Ahora de 31 años, Antonio es alto y musculoso. Lleva una gorra de béisbol, camiseta blanca y shorts.
Pero su apariencia saludable esconde una lucha médica que lo mantuvo alejado del mundo laboral durante años y destruyó su autoestima.
Al atravesar su cuerpo, la bala destruyó la mitad de sus intestinos. Aún así, cuando se recuperó de su primera cirugía, inicialmente pudo volver a su trabajo de instalador de mármol y granito.
En 2015 le pusieron una malla en una hernia que cambió su suerte.
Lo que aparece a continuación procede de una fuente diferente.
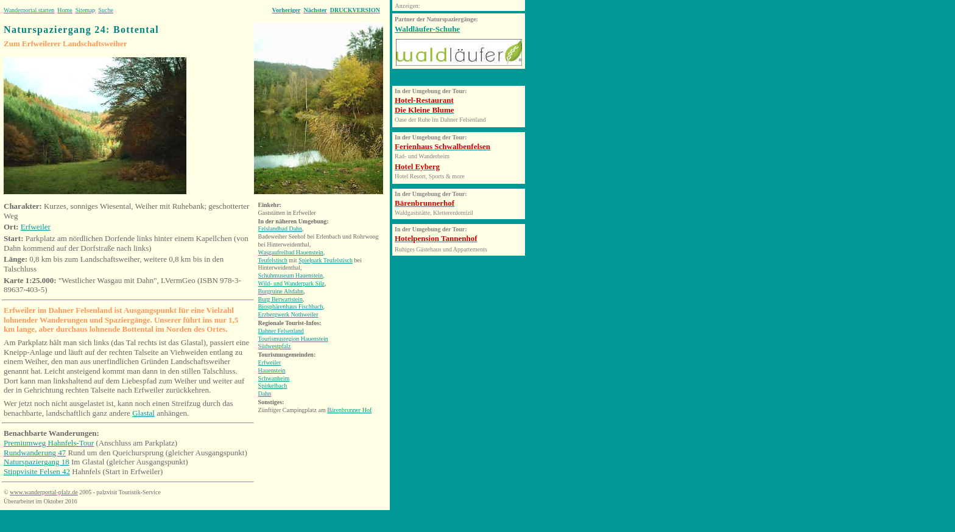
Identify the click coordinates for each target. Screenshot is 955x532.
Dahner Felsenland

Actualmente Antonio quiere demandar al médico que la colocó, porque lo culpa de infecciones recurrentes y de haber aumentado su dolor.
Además de eso, ha sufrido tres obstrucciones intestinales que requirieron hospitalización.
“Todo el día, todos los días, siento dolor. Cuando voy a dormir, cuando llueve. Estoy siempre en cama, siempre saliendo y entrando del hospital”, dice.
Esto también lo obliga a comer poco y evitar muchos tipos de comidas como carnes rojas; o de lo contrario puede pasar horas vomitando y sufriendo aún más dolor.
Su actual médico le dijo que su cuerpo no puede soportar una jornada completa de trabajo y ahora debe buscar la forma de proveer un sustento para su novia y sus seis hijos.
“Siento que los estoy abandonando como padre”, comenta.
Su tío y amigo Lamont Medley le da apoyo. Es un ex convicto que también ha sufrido heridas de bala y de cuchillo y que ahora se ha reconvertido en mediador en asuntos de violencia. Ambos están convencidos de que los problemas de la ciudad no terminarán mientras siga habiendo armas en las calles.
Entretanto, el atacante de Antonio ya salió de prisión.